§ **WORK REQUIRED**:
Where a line holds the word "name", copy it from the records.

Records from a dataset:
○ ○ ○ ○
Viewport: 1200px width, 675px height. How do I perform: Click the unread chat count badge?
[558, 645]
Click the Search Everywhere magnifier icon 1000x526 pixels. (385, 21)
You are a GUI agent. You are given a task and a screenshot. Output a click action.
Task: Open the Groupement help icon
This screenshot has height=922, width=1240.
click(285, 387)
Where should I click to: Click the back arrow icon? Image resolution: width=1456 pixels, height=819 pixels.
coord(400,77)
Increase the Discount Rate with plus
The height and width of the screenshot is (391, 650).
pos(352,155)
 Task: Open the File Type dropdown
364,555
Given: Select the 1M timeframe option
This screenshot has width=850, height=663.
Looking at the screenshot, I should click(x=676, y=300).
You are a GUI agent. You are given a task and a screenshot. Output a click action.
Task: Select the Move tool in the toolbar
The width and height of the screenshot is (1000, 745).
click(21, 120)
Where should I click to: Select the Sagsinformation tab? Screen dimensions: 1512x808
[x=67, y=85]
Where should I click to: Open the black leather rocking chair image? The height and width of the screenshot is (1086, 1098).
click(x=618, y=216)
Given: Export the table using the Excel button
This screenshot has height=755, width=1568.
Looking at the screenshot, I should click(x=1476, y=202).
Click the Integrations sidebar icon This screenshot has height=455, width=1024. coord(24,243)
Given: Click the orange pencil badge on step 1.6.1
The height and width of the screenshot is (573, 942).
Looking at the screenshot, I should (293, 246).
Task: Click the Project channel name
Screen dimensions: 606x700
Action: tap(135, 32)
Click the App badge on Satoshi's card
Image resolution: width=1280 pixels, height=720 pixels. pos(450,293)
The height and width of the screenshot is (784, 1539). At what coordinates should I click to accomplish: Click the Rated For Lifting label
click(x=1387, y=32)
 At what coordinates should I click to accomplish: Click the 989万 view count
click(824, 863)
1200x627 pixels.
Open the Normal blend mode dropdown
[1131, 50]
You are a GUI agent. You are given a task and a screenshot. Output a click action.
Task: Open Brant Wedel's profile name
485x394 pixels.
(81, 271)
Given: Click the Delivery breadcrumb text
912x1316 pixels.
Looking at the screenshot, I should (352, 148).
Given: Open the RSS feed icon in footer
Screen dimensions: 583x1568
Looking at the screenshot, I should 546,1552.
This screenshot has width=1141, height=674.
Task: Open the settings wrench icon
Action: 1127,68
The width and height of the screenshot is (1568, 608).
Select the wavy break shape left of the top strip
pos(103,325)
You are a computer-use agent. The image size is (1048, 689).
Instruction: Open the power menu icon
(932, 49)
○ ○ ○ ○
§ **SOLUTION TO THIS PROBLEM**:
Task: Click the Project channel name
Task: Open Brant Wedel's profile name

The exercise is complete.